Books lend themselves well to metonymy and to use as ritual objects. They can stand for the author themself or for the stories they contain, for the God whose speech they record or even for the person who gave them to us. Some books are venerated, others are burned publicly—or privately drowned.
The only book I’ve ever submerged was Galapagos by Kurt Vonnegut. It fell briefly in the bath as I myself was getting out. No malice intended.
Sitting down to write about moving a library across the country—an act of delicate preservation—my thoughts keep drifting to books that never made it to their destination, books that found their end not in a reader’s imagination but in physical wreckage. Some of this is the inherent anxiety of moving. I am not a nighthawk, or at least am not a bird. My feathers are the belongings I take with me when I go. I would be sorely disappointed if I arrived to make a new home only to find some feathers missing.
And this once happened: I lost part of a library. I had just graduated from college in Boston. I had packed my books into five fat, heavy boxes. They were the chief thing I had to show for four years of study. I took the boxes by hand truck to the post office. Even at book rate, shipping them 3,000 miles cost a lot of money. I was thankful to my parents for paying this extra, unexpected expense. The books would get there in two to three weeks.
Four boxes arrived. The fifth disappeared.
I lost every poetry book I owned. Not Bishop and Crane, who had been in my carry-on. But all the rest.
For years I had taken buying poetry seriously. I was a young writer and scholar consciously building a collection. That box contained my hours sitting in Raven Books, reading, picking out which volume to take home. It contained much of the limited spending money that made me choose between books and alcohol. It was the proof that, admirably often, books had won.
For years afterwards I would find myself looking for a book only to realize that it, too, was lost.

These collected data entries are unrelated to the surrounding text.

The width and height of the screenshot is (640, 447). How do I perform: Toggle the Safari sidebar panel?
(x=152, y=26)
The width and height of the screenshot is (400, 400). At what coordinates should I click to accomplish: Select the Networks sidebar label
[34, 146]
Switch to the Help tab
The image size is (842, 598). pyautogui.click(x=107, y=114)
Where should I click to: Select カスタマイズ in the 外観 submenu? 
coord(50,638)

I still remember some of them, how they felt in the hand, their typesetting, certain lines of verse.
Writing this out, I try to let the details convey how upset losing that box made me. I was unaccountably upset. I felt impotent. I felt sad. I felt so frustrated I would ball my fists until the knuckles were white. My books were a part of my body. I felt like an amputee.

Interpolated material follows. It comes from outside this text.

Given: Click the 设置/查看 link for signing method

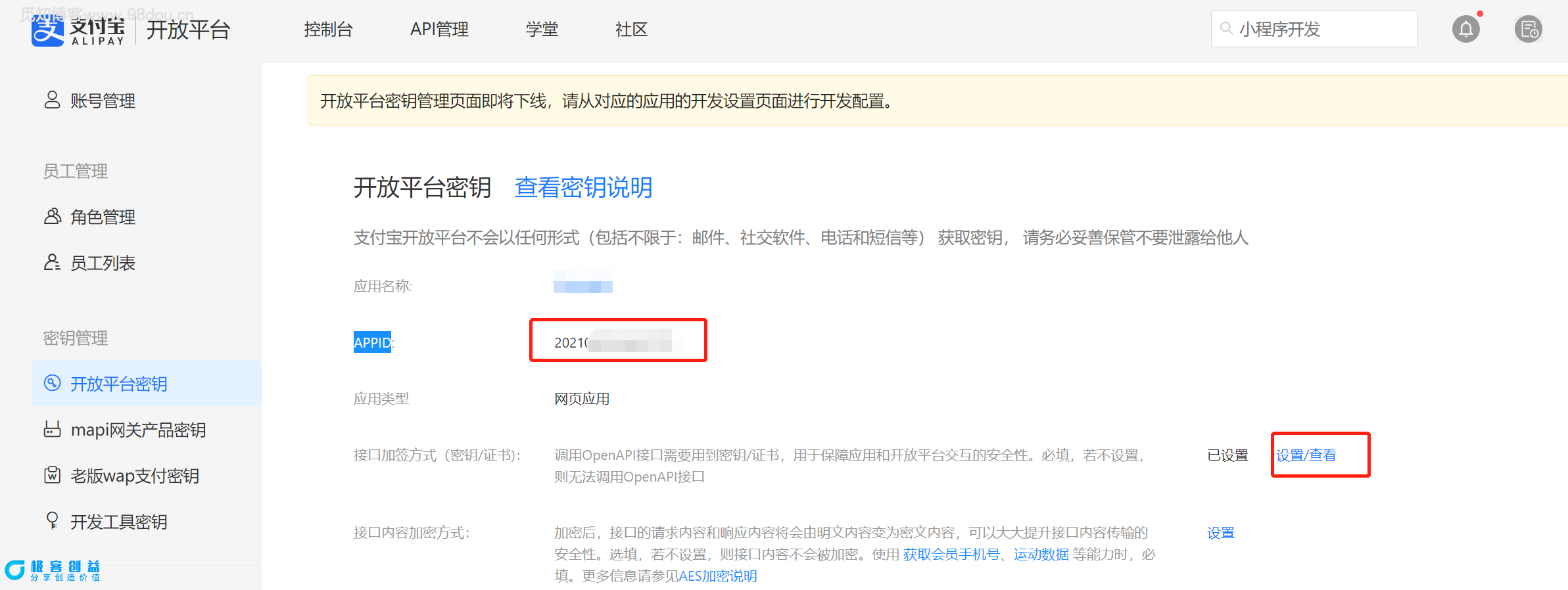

With the distance of years, these deep feelings of sadness seem melodramatic. Books can be purchased again when they’re needed. Or they can be borrowed from a lending library. Heck, you can even torrent them off the Internet and read them on a Kindle. It’s not ideal, or legal, or aesthetic—but neither was samizdat, where Soviet readers typed out and circulated rough copies of banned literature. Reading the books you need to read is the matter of vital importance. Tending a beautiful collection is secondary.
All the same, I pack the boxes with care. Books are my drug of choice. And we have so, so many.